■ Task directions ■
Find every line below where the word "will" occurs. Then say how many there are, giving only the number.

Saved data entries:
════════════════════

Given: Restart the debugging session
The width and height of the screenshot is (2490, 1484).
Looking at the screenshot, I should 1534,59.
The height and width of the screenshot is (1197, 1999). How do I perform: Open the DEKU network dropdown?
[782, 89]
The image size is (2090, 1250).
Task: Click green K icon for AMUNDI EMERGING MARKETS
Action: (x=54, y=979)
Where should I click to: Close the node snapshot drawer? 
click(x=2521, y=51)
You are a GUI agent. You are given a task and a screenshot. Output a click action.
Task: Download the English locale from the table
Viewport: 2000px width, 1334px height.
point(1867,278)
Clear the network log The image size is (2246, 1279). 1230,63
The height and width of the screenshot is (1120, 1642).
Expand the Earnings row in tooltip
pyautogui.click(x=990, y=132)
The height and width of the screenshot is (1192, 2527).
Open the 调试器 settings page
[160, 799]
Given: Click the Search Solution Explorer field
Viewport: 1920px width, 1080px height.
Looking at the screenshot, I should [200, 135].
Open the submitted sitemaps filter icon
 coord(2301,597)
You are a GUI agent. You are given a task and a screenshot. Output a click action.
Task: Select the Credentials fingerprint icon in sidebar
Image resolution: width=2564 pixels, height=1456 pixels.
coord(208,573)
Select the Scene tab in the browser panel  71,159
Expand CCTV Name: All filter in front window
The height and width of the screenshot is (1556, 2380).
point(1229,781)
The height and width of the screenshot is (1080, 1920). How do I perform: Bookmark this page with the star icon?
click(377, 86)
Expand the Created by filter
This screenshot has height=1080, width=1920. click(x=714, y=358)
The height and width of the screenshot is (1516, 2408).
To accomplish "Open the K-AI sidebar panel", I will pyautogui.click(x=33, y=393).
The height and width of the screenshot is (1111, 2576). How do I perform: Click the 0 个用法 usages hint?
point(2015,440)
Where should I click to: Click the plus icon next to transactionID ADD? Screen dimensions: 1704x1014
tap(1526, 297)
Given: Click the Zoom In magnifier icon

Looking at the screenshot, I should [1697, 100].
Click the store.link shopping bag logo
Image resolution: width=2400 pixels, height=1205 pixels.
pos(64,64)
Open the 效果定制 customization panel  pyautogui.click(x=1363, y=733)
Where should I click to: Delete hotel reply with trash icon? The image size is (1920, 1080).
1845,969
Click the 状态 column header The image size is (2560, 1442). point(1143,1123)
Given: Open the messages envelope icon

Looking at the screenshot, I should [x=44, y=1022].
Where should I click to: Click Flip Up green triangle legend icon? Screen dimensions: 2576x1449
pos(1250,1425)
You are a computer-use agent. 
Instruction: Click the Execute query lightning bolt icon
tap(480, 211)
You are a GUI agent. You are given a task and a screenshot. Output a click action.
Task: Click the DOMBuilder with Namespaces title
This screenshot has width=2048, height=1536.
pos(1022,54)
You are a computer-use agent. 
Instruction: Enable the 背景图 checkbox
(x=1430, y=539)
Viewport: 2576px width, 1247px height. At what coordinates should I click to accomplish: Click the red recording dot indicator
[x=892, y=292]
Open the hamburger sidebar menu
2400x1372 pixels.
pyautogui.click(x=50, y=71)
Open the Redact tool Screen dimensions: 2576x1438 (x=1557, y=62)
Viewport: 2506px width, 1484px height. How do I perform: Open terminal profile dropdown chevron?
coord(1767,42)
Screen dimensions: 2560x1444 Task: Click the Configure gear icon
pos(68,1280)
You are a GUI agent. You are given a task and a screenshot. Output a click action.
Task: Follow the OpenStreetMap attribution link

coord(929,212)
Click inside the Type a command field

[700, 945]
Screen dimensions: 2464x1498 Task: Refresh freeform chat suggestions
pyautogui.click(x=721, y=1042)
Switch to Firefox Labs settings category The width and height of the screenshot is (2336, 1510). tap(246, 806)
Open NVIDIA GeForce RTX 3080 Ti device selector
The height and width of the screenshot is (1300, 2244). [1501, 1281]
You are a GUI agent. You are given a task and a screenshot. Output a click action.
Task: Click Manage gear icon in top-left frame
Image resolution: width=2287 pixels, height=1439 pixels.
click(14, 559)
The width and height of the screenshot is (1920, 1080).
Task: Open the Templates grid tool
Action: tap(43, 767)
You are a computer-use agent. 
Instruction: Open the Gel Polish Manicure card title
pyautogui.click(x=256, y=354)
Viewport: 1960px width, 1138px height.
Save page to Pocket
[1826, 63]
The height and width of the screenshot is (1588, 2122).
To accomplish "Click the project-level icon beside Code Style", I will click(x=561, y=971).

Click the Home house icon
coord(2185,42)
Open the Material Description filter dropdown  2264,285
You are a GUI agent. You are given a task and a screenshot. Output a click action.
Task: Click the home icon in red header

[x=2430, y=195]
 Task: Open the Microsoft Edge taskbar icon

════════════════════

■ Output ■
2